The Sixth Circuit found that “the [trial judge] minimized the offensive nature of Bragorgos’ comments and behavior.” Bragorgos’ alleged preoccupation with sex talk and sexual advances were degrading, offensive and intimidating, the court found. These facts, the court concluded, create a genuine question as to whether Thornton’s work environment was “hostile.”
The Sixth Circuit next considered whether FedEx should be held liable for Bragorgos’ behavior. According to the court, “FedEx is vicariously liable for sexual harassment by Bragorgos, [Thornton’s] supervisor, unless FedEx establishes its [Faragher/Ellerth] affirmative defense.” The court found that FedEx satisfied the first element of the affirmative defense because it had promulgated and disseminated an effective sexual harassment policy. Thus, the court turned to the second element – whether Thornton unreasonably failed to take advantage of that policy.
Thornton first claimed that she failed to report the harassment earlier because she feared retaliation. However, the court found that Thornton failed to show that she was under a “credible threat of retaliation.” Thornton also claimed that FedEx’s investigation was superficial and that she refused FedEx’s return-to-work offers because she was physically unable to return to work. The court countered that Thornton’s “dissatisfaction” with the investigation did not justify her rejection of FedEx’s corrective action. Finally, the Sixth Circuit noted that Thornton’s claim that she was unable to return to work was not substantiated by the record.

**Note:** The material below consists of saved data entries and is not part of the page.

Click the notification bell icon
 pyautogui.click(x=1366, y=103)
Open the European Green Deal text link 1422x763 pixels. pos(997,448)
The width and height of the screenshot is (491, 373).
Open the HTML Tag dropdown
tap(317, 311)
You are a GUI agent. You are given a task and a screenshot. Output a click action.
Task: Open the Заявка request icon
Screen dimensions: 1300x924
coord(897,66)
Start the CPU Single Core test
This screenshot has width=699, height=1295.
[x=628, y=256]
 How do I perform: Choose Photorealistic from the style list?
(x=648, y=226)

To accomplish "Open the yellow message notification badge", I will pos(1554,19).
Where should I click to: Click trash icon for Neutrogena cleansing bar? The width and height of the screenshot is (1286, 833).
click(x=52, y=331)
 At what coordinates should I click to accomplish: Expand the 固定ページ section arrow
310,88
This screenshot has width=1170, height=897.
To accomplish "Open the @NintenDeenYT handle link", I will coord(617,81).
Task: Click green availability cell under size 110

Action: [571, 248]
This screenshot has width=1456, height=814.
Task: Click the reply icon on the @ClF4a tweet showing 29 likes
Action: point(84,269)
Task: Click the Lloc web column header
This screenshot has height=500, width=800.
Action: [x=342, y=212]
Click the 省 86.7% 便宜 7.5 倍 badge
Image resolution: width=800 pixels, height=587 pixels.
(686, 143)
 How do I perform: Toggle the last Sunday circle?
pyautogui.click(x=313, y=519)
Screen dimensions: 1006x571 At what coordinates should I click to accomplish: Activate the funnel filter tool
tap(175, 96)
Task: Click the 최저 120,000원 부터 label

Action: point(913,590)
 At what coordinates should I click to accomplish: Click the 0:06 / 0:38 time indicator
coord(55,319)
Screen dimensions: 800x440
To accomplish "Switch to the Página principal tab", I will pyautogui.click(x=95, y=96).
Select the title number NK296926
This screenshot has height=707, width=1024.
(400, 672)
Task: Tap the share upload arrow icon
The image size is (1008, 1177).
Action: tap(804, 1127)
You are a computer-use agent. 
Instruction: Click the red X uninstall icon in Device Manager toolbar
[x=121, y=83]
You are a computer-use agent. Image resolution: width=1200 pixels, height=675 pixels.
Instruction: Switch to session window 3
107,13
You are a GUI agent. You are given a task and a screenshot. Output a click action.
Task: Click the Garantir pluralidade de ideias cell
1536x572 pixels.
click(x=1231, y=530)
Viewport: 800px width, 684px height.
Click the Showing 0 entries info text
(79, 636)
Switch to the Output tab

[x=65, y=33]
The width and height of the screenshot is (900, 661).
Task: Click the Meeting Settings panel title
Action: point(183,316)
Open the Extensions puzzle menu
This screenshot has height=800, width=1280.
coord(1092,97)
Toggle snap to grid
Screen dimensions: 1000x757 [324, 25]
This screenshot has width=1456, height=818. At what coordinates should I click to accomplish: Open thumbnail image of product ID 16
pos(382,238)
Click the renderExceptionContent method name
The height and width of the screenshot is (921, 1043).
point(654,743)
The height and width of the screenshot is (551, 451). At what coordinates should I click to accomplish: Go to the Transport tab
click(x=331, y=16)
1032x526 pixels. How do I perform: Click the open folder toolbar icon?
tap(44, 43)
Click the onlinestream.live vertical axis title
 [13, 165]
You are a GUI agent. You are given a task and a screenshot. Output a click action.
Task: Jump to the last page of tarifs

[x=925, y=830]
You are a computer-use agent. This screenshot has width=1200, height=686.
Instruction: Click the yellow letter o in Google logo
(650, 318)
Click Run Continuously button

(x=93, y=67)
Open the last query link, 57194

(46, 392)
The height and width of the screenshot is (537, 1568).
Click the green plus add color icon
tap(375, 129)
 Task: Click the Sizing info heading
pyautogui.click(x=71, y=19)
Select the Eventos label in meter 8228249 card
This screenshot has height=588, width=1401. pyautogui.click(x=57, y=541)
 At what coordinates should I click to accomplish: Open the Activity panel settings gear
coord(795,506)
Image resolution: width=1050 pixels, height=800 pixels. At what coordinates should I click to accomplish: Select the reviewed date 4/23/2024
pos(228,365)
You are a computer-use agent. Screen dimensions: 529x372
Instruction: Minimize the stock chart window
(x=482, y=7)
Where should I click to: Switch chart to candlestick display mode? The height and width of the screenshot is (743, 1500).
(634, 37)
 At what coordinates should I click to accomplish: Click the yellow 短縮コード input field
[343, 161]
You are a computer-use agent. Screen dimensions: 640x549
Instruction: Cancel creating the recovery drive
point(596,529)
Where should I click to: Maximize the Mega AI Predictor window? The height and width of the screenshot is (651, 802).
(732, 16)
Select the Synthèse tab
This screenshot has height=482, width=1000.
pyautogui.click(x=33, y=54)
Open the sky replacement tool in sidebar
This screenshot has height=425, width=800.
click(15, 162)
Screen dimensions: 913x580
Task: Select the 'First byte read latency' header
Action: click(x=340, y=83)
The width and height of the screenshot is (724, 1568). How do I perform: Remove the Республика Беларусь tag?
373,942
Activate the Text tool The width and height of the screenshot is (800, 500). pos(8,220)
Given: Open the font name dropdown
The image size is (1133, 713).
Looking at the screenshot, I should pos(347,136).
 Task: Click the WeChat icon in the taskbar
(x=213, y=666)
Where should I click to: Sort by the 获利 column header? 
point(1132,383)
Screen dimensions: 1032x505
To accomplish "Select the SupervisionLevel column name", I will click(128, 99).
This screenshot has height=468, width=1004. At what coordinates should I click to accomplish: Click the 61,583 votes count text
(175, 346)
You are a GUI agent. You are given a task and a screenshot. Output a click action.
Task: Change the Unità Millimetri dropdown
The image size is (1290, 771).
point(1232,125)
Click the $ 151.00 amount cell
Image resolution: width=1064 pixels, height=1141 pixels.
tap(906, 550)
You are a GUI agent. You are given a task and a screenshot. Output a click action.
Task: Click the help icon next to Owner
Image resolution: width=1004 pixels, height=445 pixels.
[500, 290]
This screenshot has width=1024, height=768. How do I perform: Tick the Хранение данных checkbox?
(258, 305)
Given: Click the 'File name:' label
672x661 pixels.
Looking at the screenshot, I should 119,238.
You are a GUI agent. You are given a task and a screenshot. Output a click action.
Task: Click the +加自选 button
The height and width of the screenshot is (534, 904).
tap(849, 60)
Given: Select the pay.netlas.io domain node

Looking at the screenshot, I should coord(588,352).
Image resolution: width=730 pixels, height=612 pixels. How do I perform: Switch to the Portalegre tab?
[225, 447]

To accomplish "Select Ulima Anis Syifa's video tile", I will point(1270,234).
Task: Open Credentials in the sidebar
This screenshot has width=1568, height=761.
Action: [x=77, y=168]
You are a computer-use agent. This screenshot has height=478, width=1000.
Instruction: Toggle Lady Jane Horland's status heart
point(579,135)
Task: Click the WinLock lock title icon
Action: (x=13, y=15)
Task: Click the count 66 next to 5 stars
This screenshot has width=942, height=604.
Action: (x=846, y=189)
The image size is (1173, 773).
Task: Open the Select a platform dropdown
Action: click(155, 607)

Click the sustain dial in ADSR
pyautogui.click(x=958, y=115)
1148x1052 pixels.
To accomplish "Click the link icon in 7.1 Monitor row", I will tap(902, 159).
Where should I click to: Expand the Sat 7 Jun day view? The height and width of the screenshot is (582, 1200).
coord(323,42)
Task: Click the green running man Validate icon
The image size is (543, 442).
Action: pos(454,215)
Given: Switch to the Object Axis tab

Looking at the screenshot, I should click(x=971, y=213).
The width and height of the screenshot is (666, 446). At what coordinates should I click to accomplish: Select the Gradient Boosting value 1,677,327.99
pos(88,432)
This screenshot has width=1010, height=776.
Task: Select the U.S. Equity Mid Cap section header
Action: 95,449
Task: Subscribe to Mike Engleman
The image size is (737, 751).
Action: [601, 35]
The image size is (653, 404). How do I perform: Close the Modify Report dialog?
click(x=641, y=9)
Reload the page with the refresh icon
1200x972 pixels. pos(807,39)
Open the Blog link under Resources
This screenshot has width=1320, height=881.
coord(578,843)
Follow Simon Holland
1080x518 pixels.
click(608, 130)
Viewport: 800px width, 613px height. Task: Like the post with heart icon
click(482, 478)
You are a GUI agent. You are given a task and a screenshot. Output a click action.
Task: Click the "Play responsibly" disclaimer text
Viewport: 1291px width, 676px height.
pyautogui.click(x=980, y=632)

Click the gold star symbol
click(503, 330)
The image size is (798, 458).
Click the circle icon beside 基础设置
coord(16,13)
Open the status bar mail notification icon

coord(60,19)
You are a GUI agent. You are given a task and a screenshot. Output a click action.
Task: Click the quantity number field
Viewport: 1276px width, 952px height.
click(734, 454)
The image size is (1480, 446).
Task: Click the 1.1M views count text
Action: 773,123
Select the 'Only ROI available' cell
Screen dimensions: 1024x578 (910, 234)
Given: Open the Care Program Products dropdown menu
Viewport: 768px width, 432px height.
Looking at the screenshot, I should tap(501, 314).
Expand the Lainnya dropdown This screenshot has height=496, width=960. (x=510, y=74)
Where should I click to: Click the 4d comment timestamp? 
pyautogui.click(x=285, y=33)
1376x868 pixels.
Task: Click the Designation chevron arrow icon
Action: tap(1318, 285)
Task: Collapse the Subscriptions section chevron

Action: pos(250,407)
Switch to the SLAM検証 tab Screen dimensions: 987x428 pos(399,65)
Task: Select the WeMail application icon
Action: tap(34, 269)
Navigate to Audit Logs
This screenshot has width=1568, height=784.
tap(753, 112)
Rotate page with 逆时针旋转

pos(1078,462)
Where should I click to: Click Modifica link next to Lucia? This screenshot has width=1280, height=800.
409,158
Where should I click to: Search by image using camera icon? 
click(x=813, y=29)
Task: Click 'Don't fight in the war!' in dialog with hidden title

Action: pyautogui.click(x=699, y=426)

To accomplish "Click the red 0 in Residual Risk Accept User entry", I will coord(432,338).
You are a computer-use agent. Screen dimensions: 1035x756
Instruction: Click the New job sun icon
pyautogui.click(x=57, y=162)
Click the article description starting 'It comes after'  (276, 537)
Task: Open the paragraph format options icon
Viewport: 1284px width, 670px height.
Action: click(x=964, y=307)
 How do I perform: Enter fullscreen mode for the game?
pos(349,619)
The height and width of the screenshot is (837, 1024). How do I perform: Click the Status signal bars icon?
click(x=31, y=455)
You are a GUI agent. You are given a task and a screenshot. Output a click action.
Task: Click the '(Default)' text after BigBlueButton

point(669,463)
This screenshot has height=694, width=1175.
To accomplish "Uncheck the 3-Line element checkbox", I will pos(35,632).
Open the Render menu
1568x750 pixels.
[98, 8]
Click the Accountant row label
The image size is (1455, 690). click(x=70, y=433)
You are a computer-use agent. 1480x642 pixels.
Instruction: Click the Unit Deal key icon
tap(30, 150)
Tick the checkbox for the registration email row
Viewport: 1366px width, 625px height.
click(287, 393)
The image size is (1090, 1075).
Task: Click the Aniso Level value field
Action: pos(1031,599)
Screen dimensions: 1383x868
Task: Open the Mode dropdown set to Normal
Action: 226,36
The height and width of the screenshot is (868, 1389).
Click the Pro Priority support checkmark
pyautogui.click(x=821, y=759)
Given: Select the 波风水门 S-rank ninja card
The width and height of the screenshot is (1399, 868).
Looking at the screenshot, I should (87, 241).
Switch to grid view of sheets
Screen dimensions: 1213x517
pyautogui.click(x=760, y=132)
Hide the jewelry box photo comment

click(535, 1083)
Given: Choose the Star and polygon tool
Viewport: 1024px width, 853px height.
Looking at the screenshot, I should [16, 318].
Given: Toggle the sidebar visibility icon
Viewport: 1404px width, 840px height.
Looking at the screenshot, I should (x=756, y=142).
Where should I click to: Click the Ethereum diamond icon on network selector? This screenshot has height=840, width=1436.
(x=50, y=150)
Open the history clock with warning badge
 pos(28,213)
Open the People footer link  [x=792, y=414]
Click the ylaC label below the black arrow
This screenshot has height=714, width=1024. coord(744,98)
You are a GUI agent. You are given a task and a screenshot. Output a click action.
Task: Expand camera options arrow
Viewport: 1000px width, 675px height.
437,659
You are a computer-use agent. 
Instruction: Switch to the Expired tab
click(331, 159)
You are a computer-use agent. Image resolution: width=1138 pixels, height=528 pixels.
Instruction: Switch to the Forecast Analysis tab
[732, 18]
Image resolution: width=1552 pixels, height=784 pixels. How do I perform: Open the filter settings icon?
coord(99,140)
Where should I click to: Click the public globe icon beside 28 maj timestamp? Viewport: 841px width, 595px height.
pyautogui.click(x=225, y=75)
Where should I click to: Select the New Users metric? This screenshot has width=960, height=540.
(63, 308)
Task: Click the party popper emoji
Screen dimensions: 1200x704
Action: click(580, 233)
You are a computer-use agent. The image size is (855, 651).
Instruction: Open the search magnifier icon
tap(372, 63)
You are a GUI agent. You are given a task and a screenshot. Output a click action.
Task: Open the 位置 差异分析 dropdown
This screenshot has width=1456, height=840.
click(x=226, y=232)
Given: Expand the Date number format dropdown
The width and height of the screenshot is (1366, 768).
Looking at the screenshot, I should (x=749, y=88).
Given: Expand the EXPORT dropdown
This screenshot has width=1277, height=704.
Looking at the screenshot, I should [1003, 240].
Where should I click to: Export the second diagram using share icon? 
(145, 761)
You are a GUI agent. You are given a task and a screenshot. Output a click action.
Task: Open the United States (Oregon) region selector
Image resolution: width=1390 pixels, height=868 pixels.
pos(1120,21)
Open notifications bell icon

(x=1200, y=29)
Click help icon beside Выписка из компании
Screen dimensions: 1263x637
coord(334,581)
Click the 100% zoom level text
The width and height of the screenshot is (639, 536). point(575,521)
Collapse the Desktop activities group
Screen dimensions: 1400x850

Finding that Thornton’s failure to take advantage of FedEx’s corrective and preventive measures were unreasonable, the court concluded that FedEx had established an affirmative defense. Thus, the Sixth Circuit upheld the dismissal of Thornton’s hostile work environment claim.
Practical Impact
According to Keith Frazier, a shareholder in Ogletree Deakins’ Nashville office: “This case again demonstrates the importance of having a published policy in place providing an avenue for employees to bring issues of harassment to management’s attention. More importantly, this decision provides a benchmark for employers to evaluate the effectiveness of their own policies going forward.”
Note: This article was published in the September/October 2008 issue of The Employment Law Authority.